**Stored items:**
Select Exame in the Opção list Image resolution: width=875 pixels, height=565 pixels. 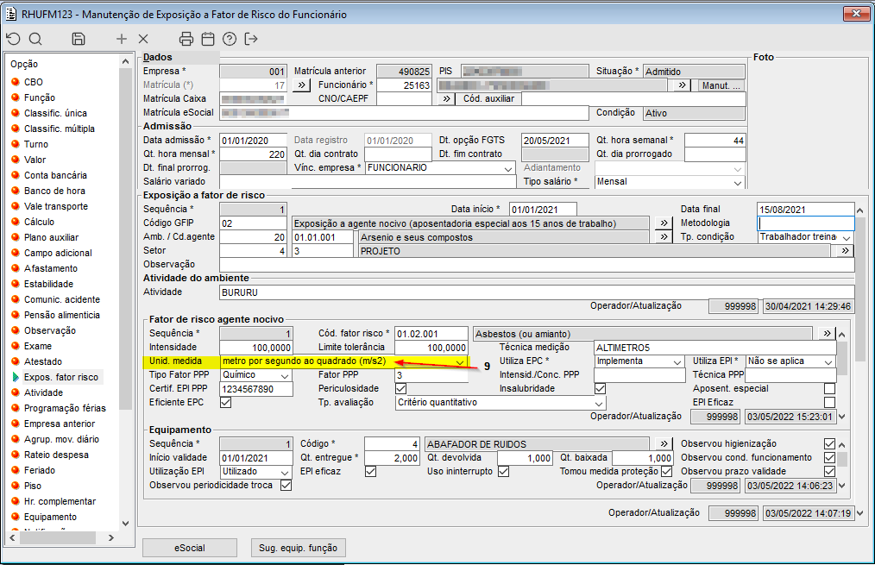38,346
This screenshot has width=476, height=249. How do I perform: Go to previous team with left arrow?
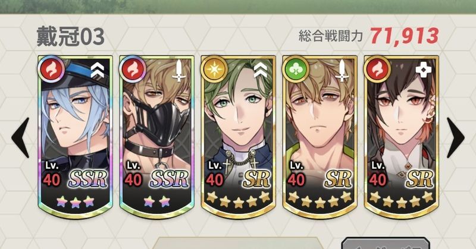point(21,137)
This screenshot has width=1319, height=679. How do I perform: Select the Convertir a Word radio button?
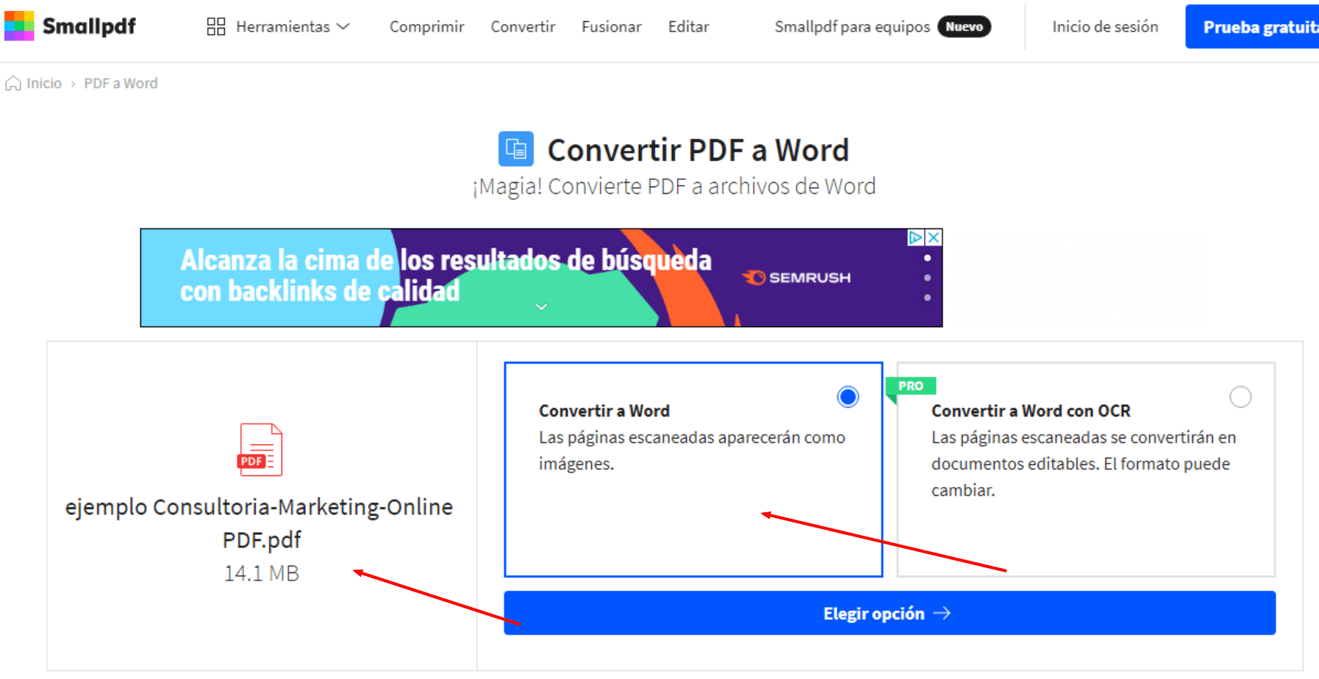pos(847,396)
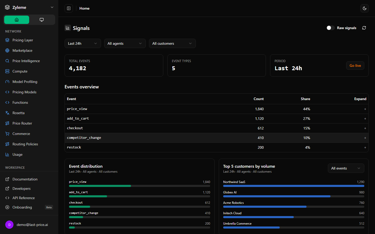Screen dimensions: 375x234
Task: Click the Go live button
Action: pyautogui.click(x=355, y=66)
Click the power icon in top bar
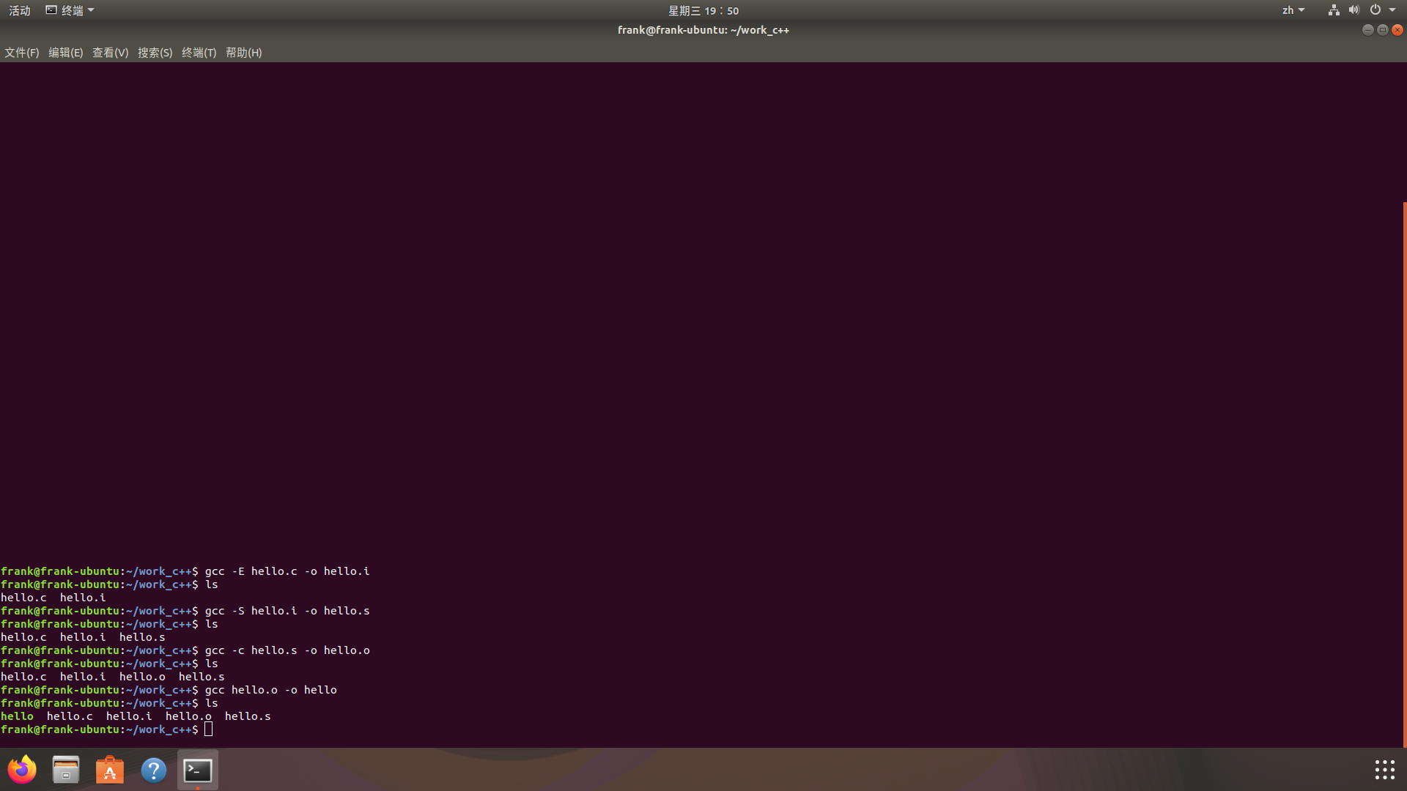This screenshot has height=791, width=1407. (x=1375, y=10)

**Short problem:**
Transcribe the items word for word, beginning with the line that contains "This screenshot has width=476, height=249." and continuing through the end of the items. Leave the pictures out of your transcription.

**Full answer:**
This screenshot has width=476, height=249. How do I perform: Go to previous team with left arrow?
point(21,137)
This screenshot has width=1319, height=679. How do I perform: Select the Convertir a Word radio button?
pos(847,396)
Screen dimensions: 375x234
Task: Click the Go live button
Action: pyautogui.click(x=355, y=66)
Click the power icon in top bar
This screenshot has height=791, width=1407. (x=1375, y=10)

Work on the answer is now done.